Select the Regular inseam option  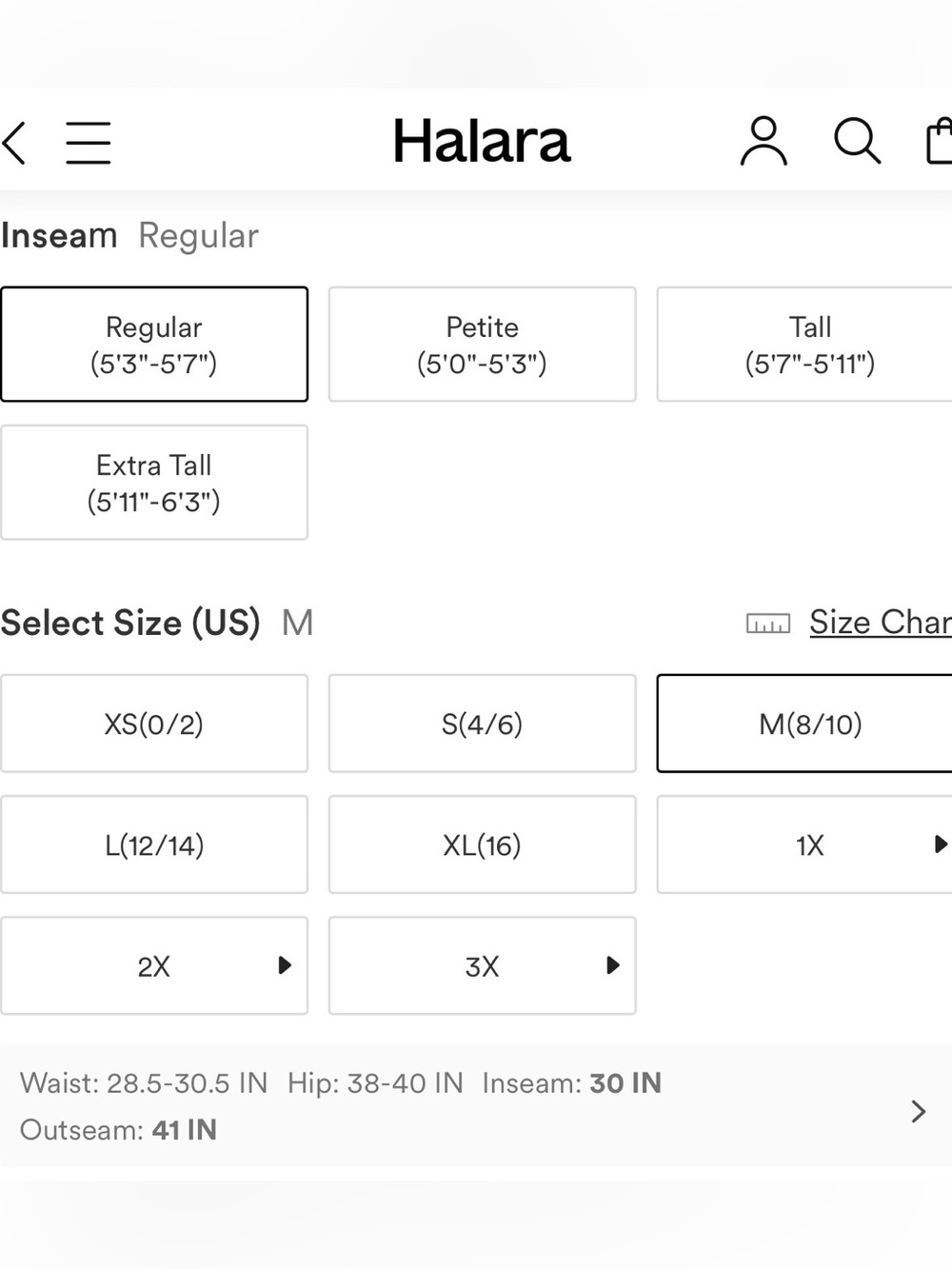click(154, 345)
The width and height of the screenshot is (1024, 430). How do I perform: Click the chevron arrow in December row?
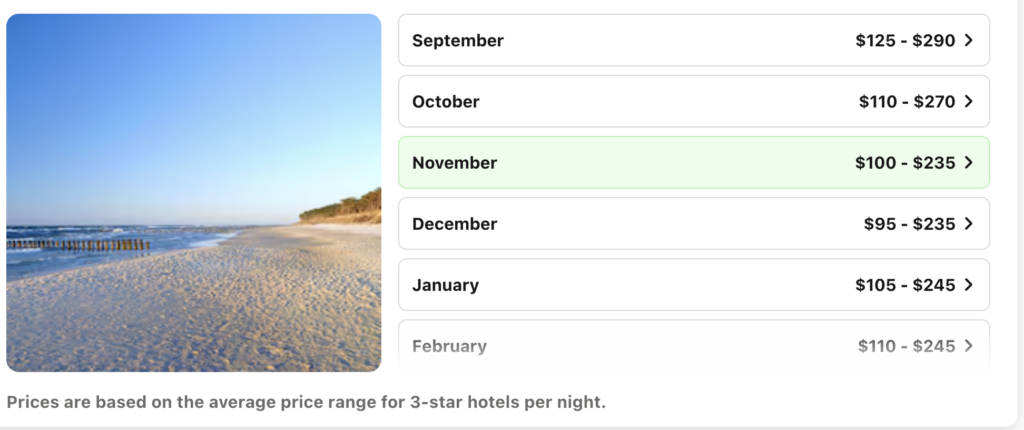click(x=968, y=224)
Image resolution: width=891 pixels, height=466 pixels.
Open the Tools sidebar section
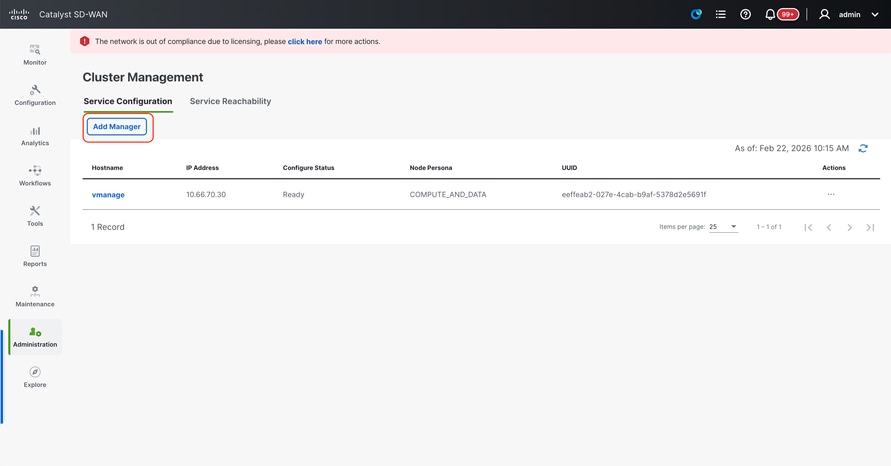(x=35, y=215)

[PROBLEM]
Print exactly, and print only, the lines from the line with "Image resolution: width=891" through the last line of the entries, both ends included. No pictures belong in the result.

[FINAL ANSWER]
Image resolution: width=891 pixels, height=466 pixels.
Open the Tools sidebar section
(x=35, y=215)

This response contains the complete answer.